Filmin iki baş aktöründen Jeong-jae Lee’yi Il Mare'den, Dong-gun Jan’ı ise Taegukgi, The Promise, The Coast Guard gibi yapımlardan hatırlayabiliriz. Üsteğmen Kang Se-jong rolüyle Lee, katıksız bir beyaz perde ajanı olarak “iyi”yi temsil ederken, Sin rolündeki Jan ise modern zaman korsanı süretiyle “kötü”yü canlandırıyor. Oyunculuk olarak da Lee’den daha doyurucu bir portreye sahip. (Güney, Kuzeyli bir korsanı oynaması için ülkesinin en parlak aktörlerinden birini seçiyor. Belki saygı biçimi olarak, belki de inandırıcı olsun diye, belki de her ikisi.)

Yönetmen Kwak’ın bu çok özel iki karaktere şekil vermesinde, 1995 Michael Mann filmi Heat'den etkilendiğini söyleyebiliriz. Hatta elimizde bu yönde hiçbir bilgi olmadığı halde Kwak’ın bir Mann hayranı olduğunu da düşünebiliriz. İyi ve kötünün benzersiz mücadelesinin sergilendiği Heat'de, Pacino ve De Niro’nun Kuzey-Güney kadar farklı yerlerde durdukları halde yaşadıkları çekim, Kang Se-jong ve Sin’in çekimine çok benziyor. Ama Kwak tam bu noktada sinemacı (Taepung) ve sinemasever (Heat) çelişkisine kurban gidiyor. İyi-kötü arasında yaşanabilecek o enfes çekimi, çok sağlam bir siyasi altyapısı olduğu halde tekrar yaşatmada güçlük çekiyor. Heat'deki sinema tarihinin en anlamlı sahnelerinden biri olan De Niro ve Pacino’nun kafede karşılıklı sohbet ettikleri sahne, koskoca filmde ikilinin karşılıklı konuştuğu tek sahneydi. Taepung’da da bir minibüs sahnesi var. Kafede konuşulanlar Heat'in sonrasına bakışımızı ne kadar etkilediyse, minibüste konuşulanlar Taepung'un devamına bakışımızı o kadar etkilemiyor nedense. Kwak, ayağına gelen fırsatı tepiyor. Aynı ırka mensup, fakat birbirine düşman bu iki insanın birbirine söyleyecek ne çok şeyi var. Tabi ki sinema tarihine damgasını vuracak bir sahne yaratmayacak ama Heat'in daha gürültülü versiyonuna sahip teke tek finali bu sayede daha samimi gözükecek. O sahnede Sin, hasmına cümle kurmayacak. Heat finalindeki gibi her şeyi sessizlik anlatacak.. Kwak bir sinemacı olarak gereğini yapıyor, ama bir sinemasever olarak fazla duygusal davranıyor.
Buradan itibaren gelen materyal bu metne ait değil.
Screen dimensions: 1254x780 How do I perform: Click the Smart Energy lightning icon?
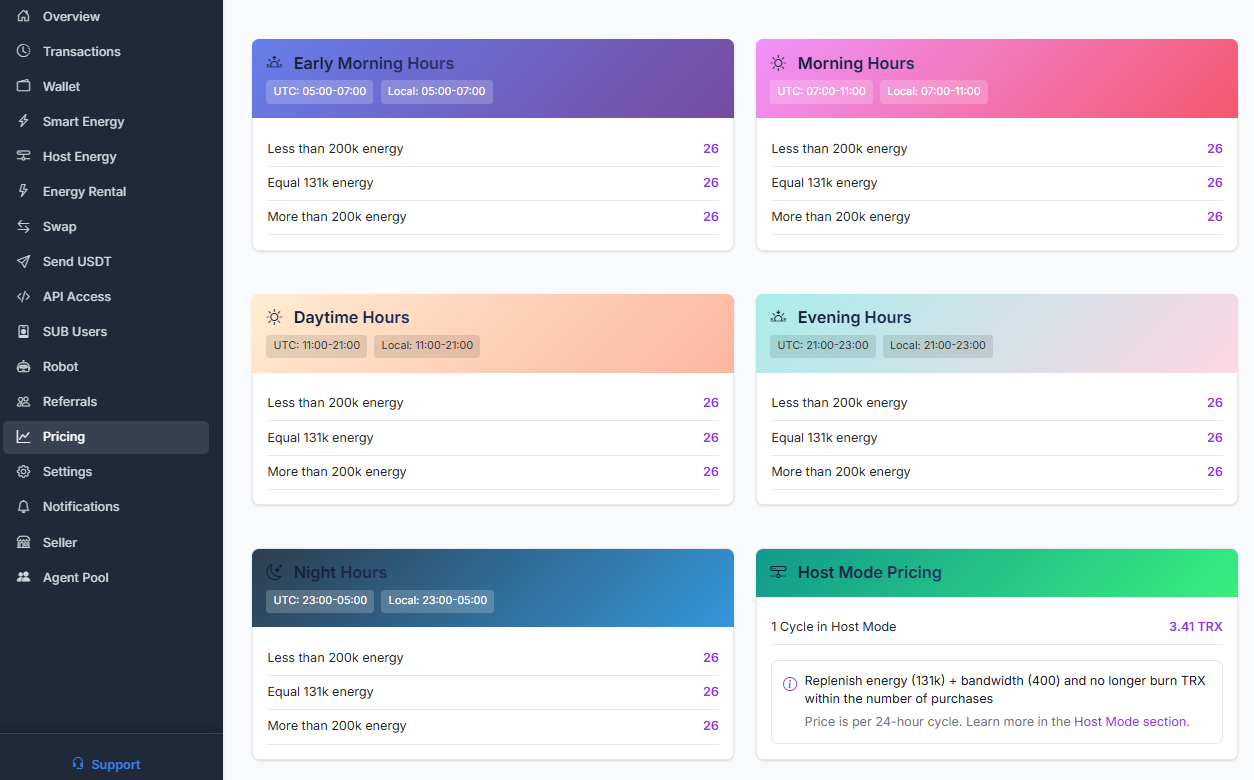(x=24, y=121)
Ataları da yine bu politik güç dengelerinin kurbanı olmuş iki kardeş ülkenin bu iki ferdi, insani yönden birbirine yakınlık duyuyorsa, bu bizim için olmasa da, Koreliler için daha bir anlamlı. Sin’in korsan oluş ve Kuzey-Güney’i sıra dışı bir yöntemle yok etme girişimi sürecinde yaşadığı trajedi, filmin dramatik zirvesi olan küçükken kaybettiği ablasıyla karşılaşma sahnesi, bahsedilen hoşgörünün etkili yansımaları. Filmin finalinde Sin’in aslında ne yaptığını Kang-Se Jong’un kafa sesinden duymamız da Kwak’ın acemiliklerinden biri sayılabilir. Ama Taepung, her iki tarafın siyasetine, kendi sinemasının siyasetiyle bakmayı becerebilmiş başarılı bir yapım.